%%

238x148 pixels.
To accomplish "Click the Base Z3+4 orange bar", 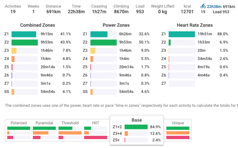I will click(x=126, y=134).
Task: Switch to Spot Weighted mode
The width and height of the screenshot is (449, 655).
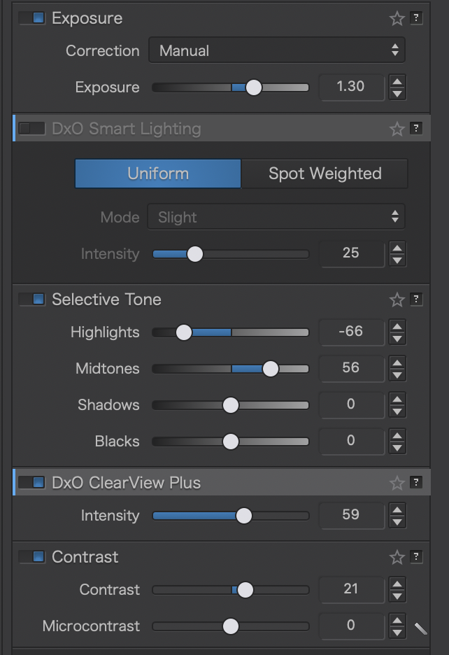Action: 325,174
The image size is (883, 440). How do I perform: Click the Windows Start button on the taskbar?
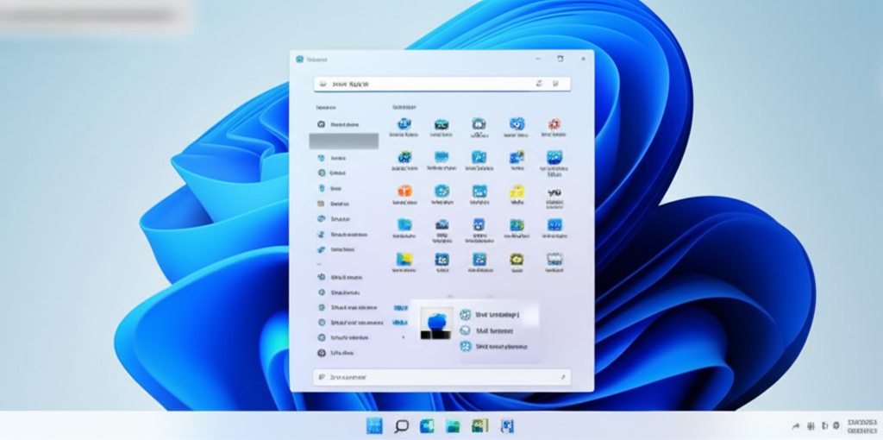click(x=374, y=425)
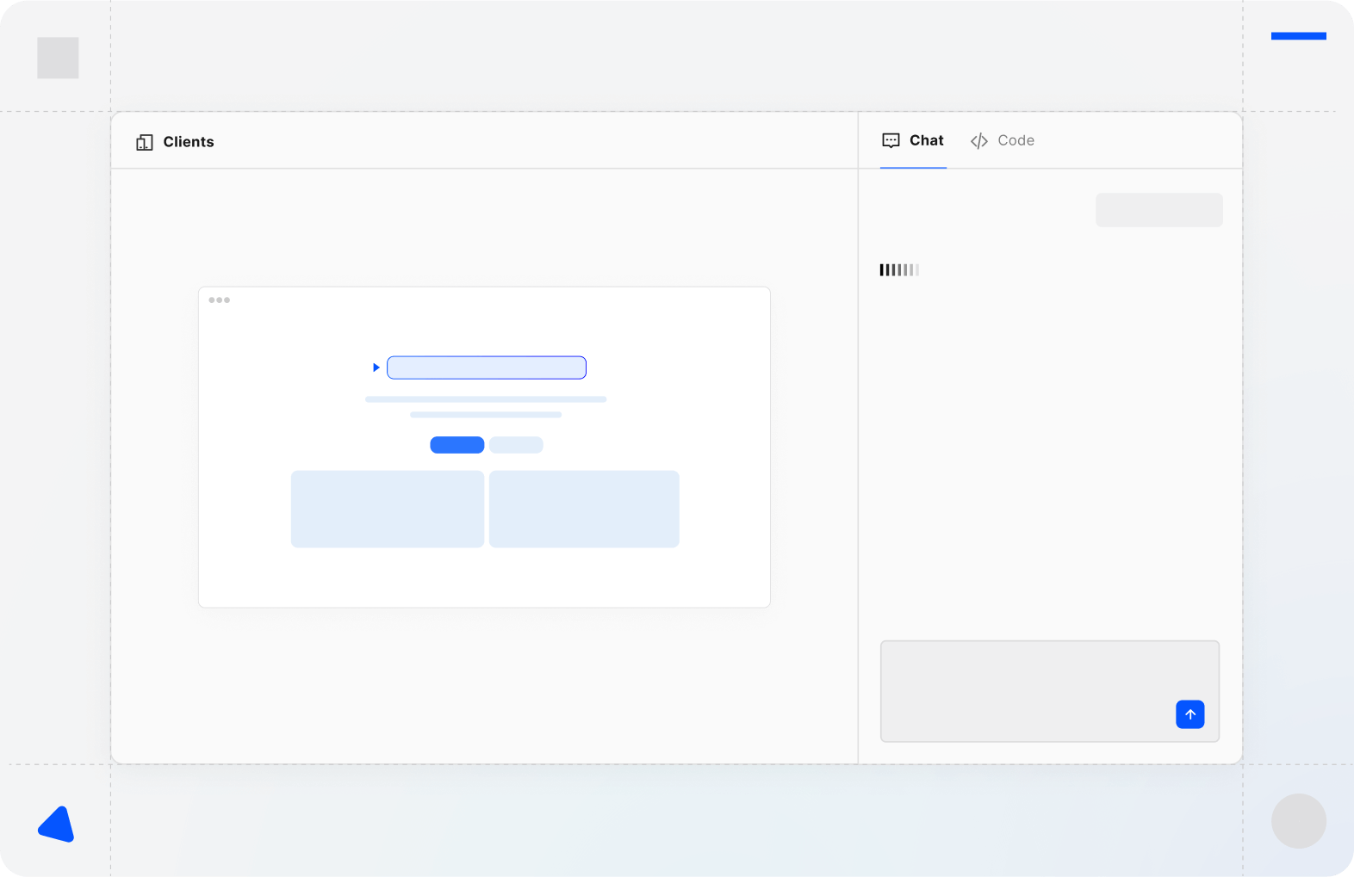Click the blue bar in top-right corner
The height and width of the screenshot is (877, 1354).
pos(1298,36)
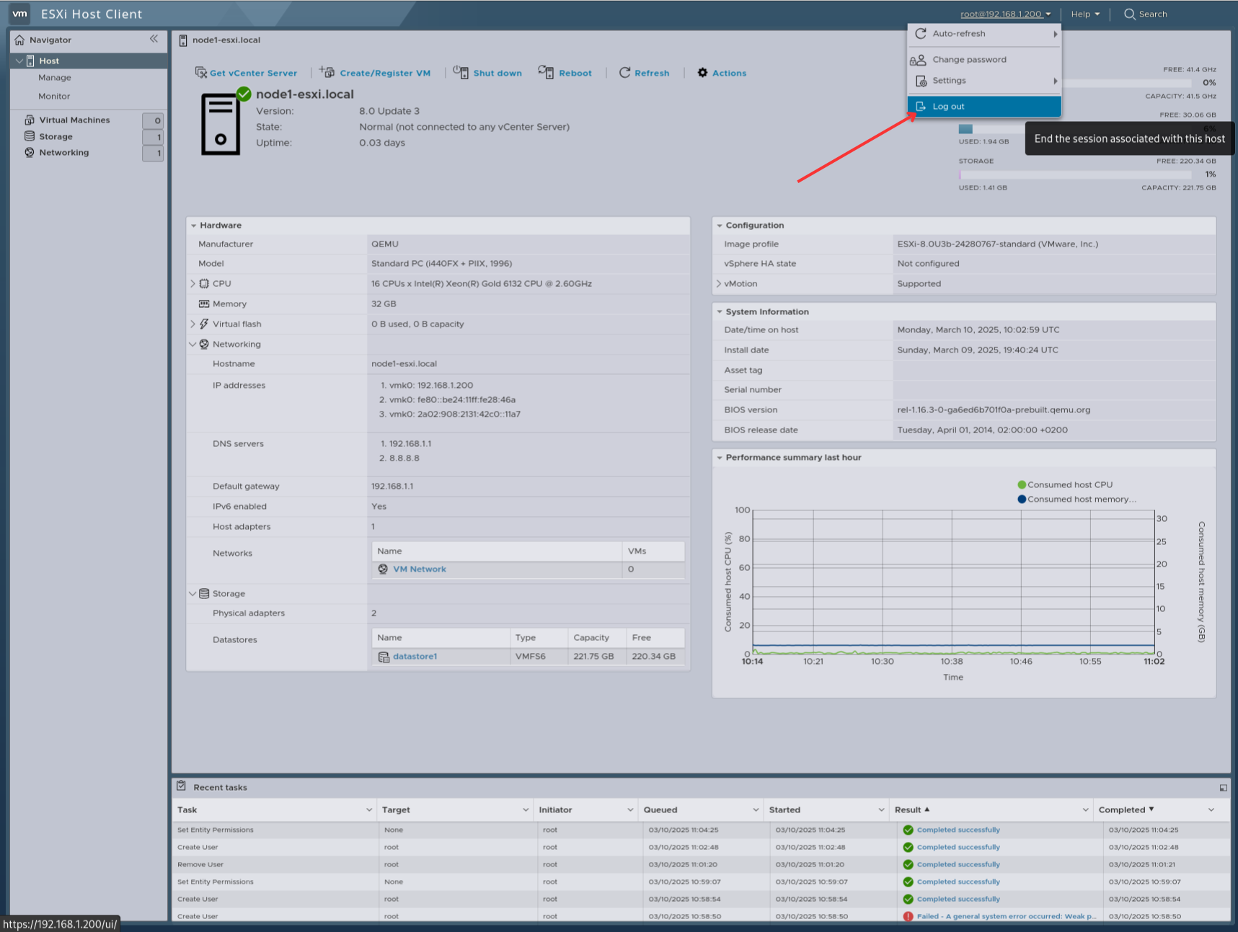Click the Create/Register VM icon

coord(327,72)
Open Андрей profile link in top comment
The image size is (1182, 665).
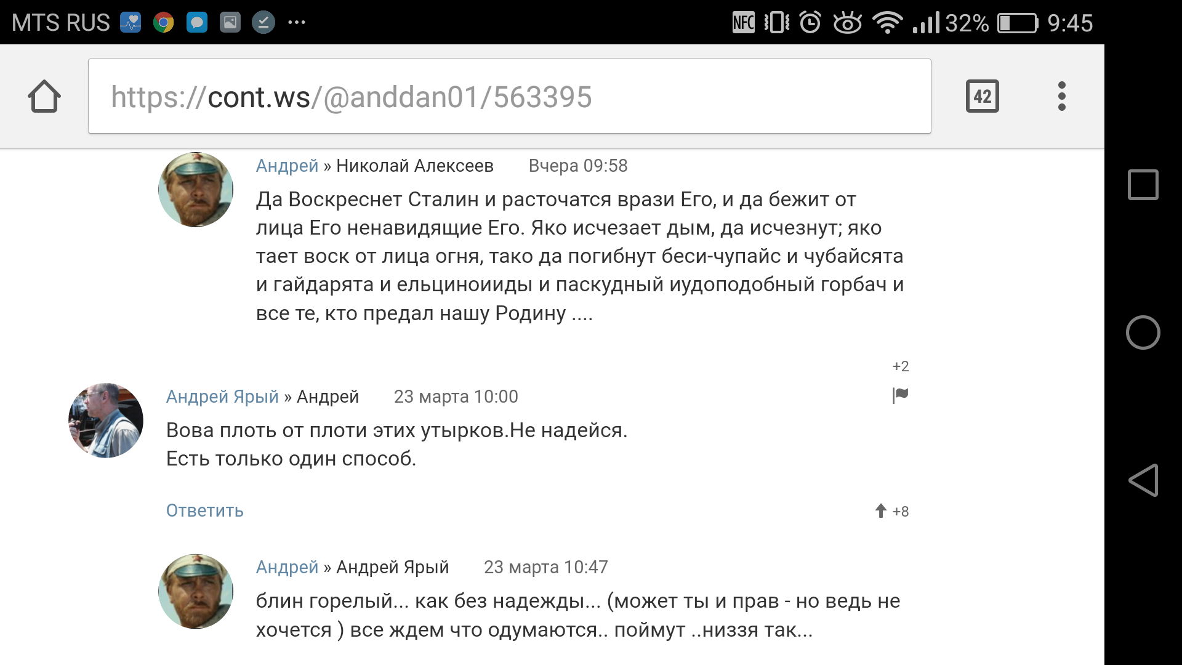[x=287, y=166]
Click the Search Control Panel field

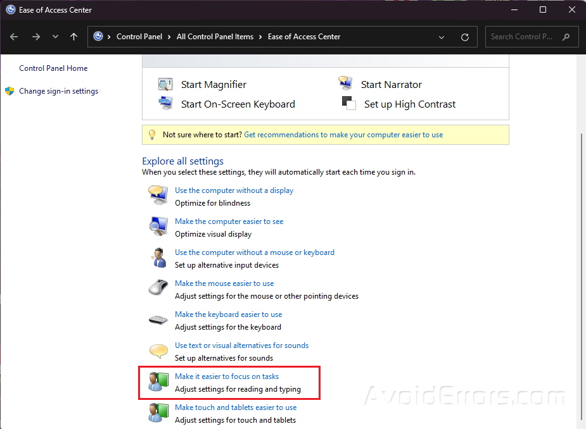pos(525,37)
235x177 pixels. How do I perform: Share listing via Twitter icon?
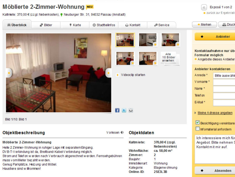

%%

What to do:
Write out, please, the lines of the listing above from the one with "Click the Search Control Panel field" through the very last, exactly as given and with no pictures.

Answer to the problem:
Click the Search Control Panel field

pos(525,37)
235x177 pixels. How do I perform: Share listing via Twitter icon?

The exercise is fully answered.